Dr.-Ing. Otmar Scharrer studierte Mechatronik an der Johannes- Kepler-Universität in Linz und promovierte im Jahr 2006 an der TU Berlin zum Thema Variable Ventiltriebe. Seine berufliche Laufbahn begann er 1996 bei Voest Alpine Stahl. Daraufhin war er von 2001 bis 2006 bei General Motors tätig. Hierauf folgten zwei Jahre bei Porsche Engineering, wo er den Bereich Simulation und Motorenversuch verantwortete, bevor er von 2009 bis 2014 in verschiedenen leitenden Funktionen bei Mahle Behr tätig war. Von 2014 bis 2016 war Scharrer dann Technischer Direktor bei AVL Remscheid, bevor er im Jahr 2016 als Leiter Zentrale Forschung und Vorausentwicklung zu Mahle wechselte. Seit 2020 ist Scharrer Senior Vice President für Forschung und Entwicklung E-Mobilität bei der ZF Group.
© ZF Friedrichshafen AG
MTZ _ Die Verkäufe von Elektrofahrzeugen stagnieren, Hersteller und Zulieferer geraten zunehmend unter Druck. Wie gehen sie mit den derzeitigen Vorzeichen um?
Scharrer _ Es gibt augenblicklich kein großes Wachstum, das stimmt, allerdings ist das sehr marktspezifisch. Für Europa stimmt die Aussage, für den asiatischen Markt aber nur teilweise. Der nordamerikanische Markt bewegt sich gerade in Richtung einer neuen Technologiewelle. Ich glaube, das ist eine sehr gute Zeit, sich um eine neue Plattformgeneration zu kümmern. Genau das tun wir. Wir haben aus den Projekten, die wir bisher gemacht haben, sehr viel gelernt und sind jetzt mit einer neuen Plattform für die nächste Welle der Elektromobilität vorbereitet. Denn so viel ist sicher: Die Zukunft wird elektrisch sein.

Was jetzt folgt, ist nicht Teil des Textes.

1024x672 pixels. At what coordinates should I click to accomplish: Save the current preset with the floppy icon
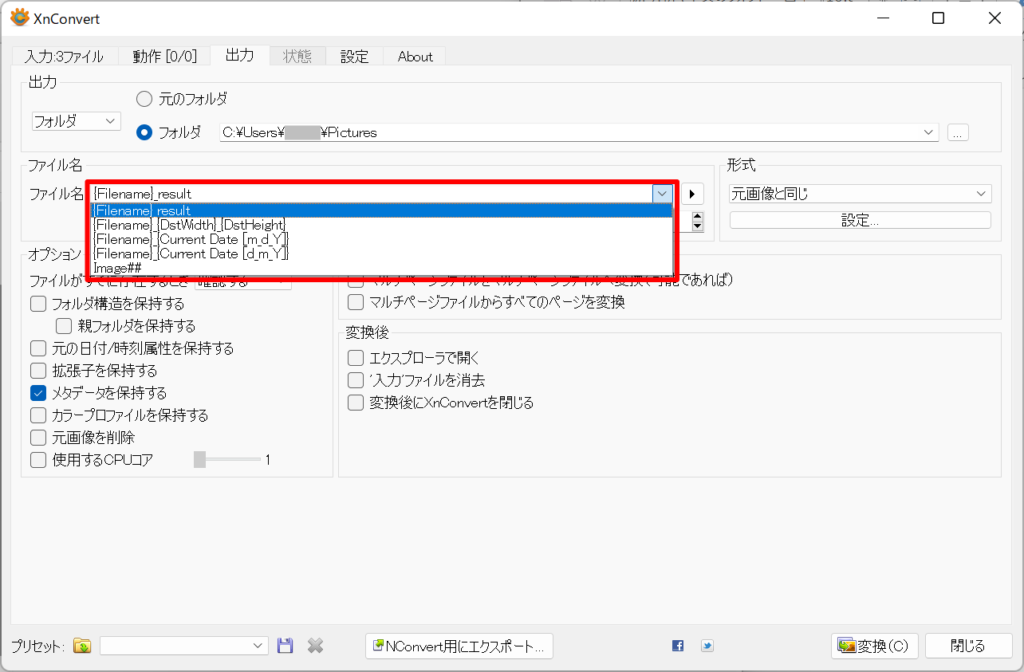[285, 645]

Bei der neuen Plattform sprechen Sie von einer rein elektrischen?
Ja, denn wir haben mit unserem Hybridgetriebe eine sehr gute Plattform für Verbrennungsmotoren, oder besser Plug-in-Hybride, die wir 2022 gelauncht haben. Die Marktresonanz ist erfreulicherweise sehr gut. Weil die Rückmeldungen so positiv sind, werden wir uns sicher überlegen, dieses Plug-in-Getriebe in den kommenden Jahren noch einmal zu überarbeiten. Die neue Plattform SELECT wird allerdings in der Tat eine rein elektrische sein.

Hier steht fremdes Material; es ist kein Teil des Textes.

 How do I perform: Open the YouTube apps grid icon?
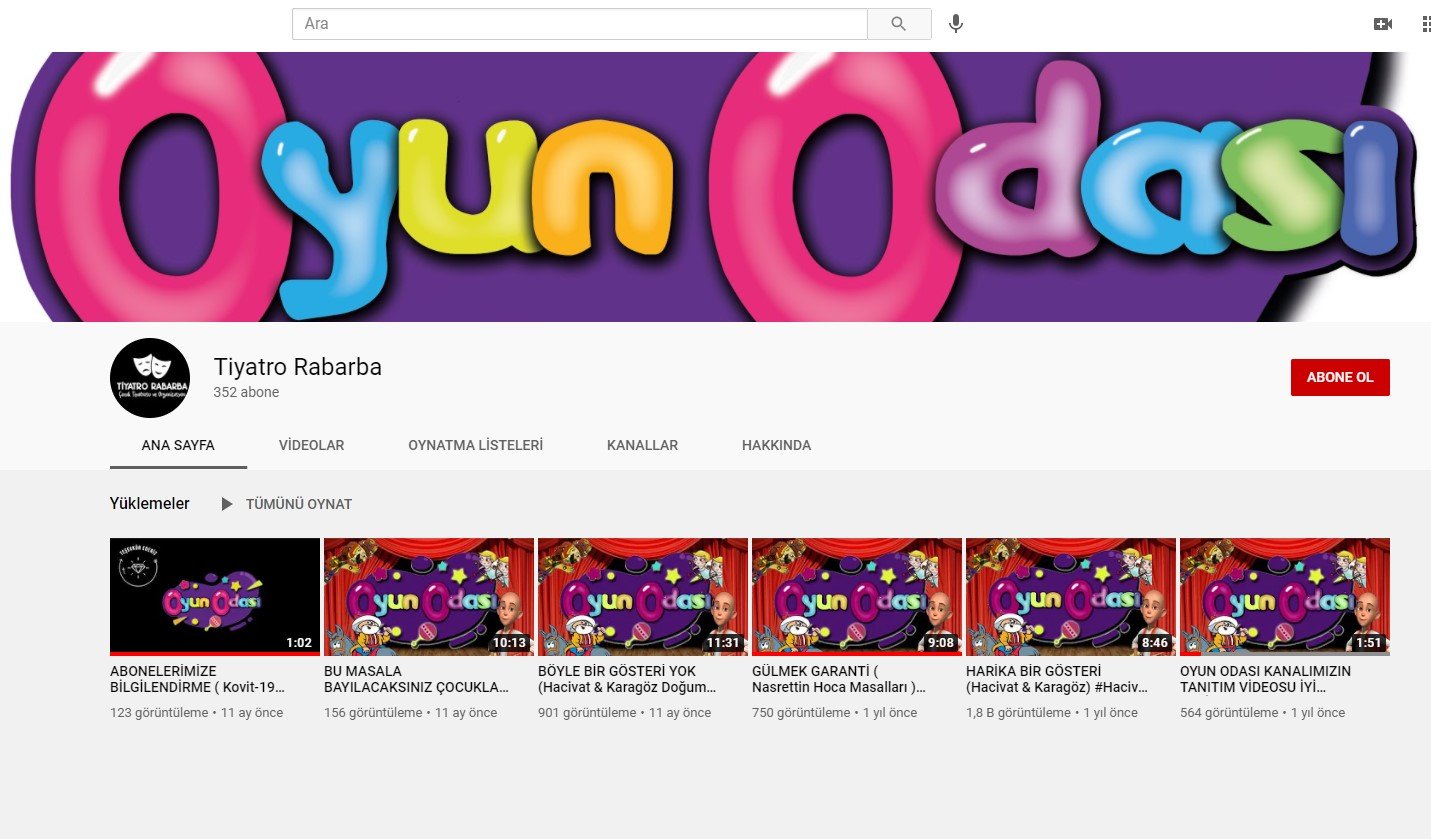(1425, 24)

Besonders PHEVs verzeichnen in einigen Weltmärkten, vor allem in China, hohe Zuwachsraten. Rückt die Technologie wieder in den Entwicklungsfokus?
Nicht in den Entwicklungsfokus, wohl aber in den Fokus unseres Vertriebs, weil gerade aus Asien die Nachfrage nach einem sehr guten Plug-in-Hybridantrieb sehr hoch ist. Zudem ist diese Art von Antrieb der komplexeste, den man entwickeln kann - die Kombination aus Verbrennungsmotor, Elektromotor und Getriebe und das Zusammenspiel dieser drei Systeme. Unser Produkt ist hier sehr gut, wir können die Marktanforderungen entsprechend bedienen und wenn nötig auch noch einmal nacharbeiten.

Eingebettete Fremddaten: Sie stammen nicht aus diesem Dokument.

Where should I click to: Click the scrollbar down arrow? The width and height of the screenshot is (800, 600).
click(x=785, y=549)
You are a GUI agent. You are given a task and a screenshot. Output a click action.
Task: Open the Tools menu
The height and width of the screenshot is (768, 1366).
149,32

Der Hybridantrieb basiert auf dem Längsgetriebe, nicht dem Quergetriebe?
Wir sprechen von der vierten Generation des ZF-8HP-Längsgetriebes. Auch das Quergetriebe wird nachgefragt, allerdings haben wir das nicht elektrifiziert. Wir konzentrieren uns auf das Längsgetriebe, weil es hier nicht viele Anbieter gibt. Zudem ist es vor allem im Premiummarkt vertreten. Hier kommt es auf Themen wie NVH, Wirkungsgrad, Schaltkomfort und elektrische Leistung an. Da können wir klar punkten und die Kundenanforderungen vollumfänglich bedienen. Vermutlich benötigen wir absehbar etwas mehr elektrische Leistung.
Immer mehr Hersteller scheinen von permanenterregten Maschinen zu fremderregten zu wechseln. Haben sich die Effizienzvorteile der PSM erübrigt?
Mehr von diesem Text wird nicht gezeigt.